Fact: Brain aneurysms, bad; escapist entertainment, good. With that being said, rags-to-riches screwball romantic comedies involving that tried and true comedic premise of mistaken identity should not cause brain aneurysms, nor should any movie for that matter. But holy shit, does my brain hurt after watching this.
Okay, so I may have exaggerated my claim of having suffered an aneurysm, but that doesn’t change the fact that the amount of unnecessary twists tacked on to the end of this film forced me into an unexpected bout of overthinking a story that should have been – and what clearly started out to be – mindless entertainment.
No screwball comedy is complete without having at least a couple of one-dimensional characters, and right of the bat we’re introduced to three of them – our protagonists.

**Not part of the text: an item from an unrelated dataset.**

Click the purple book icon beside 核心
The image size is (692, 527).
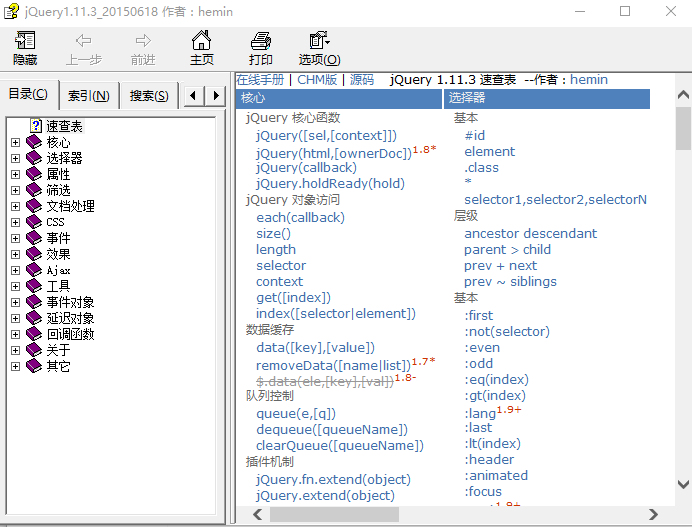click(35, 142)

There’s the single business woman who in the middle of an all-staff meeting announces her desire to meet and marry a robust, healthy, and hardworking man within the next 30 days. As uninteresting and unfunny as this character inevitably turns out to be, without her the word ‘romantic’ would have been dropped from the film’s genre label, resulting in the loss of a very large demographic. Other than providing the romantic portion of the film, she serves zero purpose, and is shallowly written as such.

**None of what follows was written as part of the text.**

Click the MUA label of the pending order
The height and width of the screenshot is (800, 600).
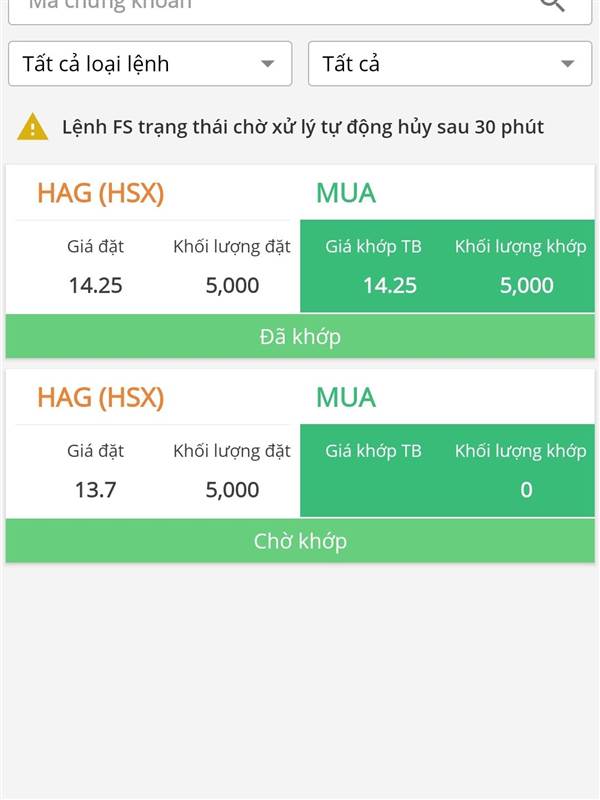pos(346,397)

Then there’s the two lead males, the participants of the film’s switcharoo aspect. There’s the clean cut and meticulous hitman, and the slobbish struggling actor. Leave it to a bar of misplaced soap in a public bathing house to cause an epic fall, thus sending the hitman to the hospital with a bout of amnesia and leaving the struggling actor to take over his lavish lifestyle. Shenanigans ensue.
Premises such as this will no doubt lead to humorous hijinks, the question then is, how well can the film execute the comedy and how long can it hold my interest before I grow weary of the concept. Well, from a comedic standpoint the setups and jokes worked – most of the time. And even though I didn’t find there to be any uncontrollable pee-in-you-pants funny moments, I still found plenty of mild humor suitable enough to hold my attention.
Though clearly a comedy, my overall take on Key of Life is that of tragedy. This film could have been 80 to 90 minutes of solid mindless entertainment, and were it not for the need to appease a dull romantic side plot and litter the film’s ending with more twists than a 100 feet of Christmas lighting, it would have been. And that to me is the tragedy. Someone send this film for a re-editing – pronto.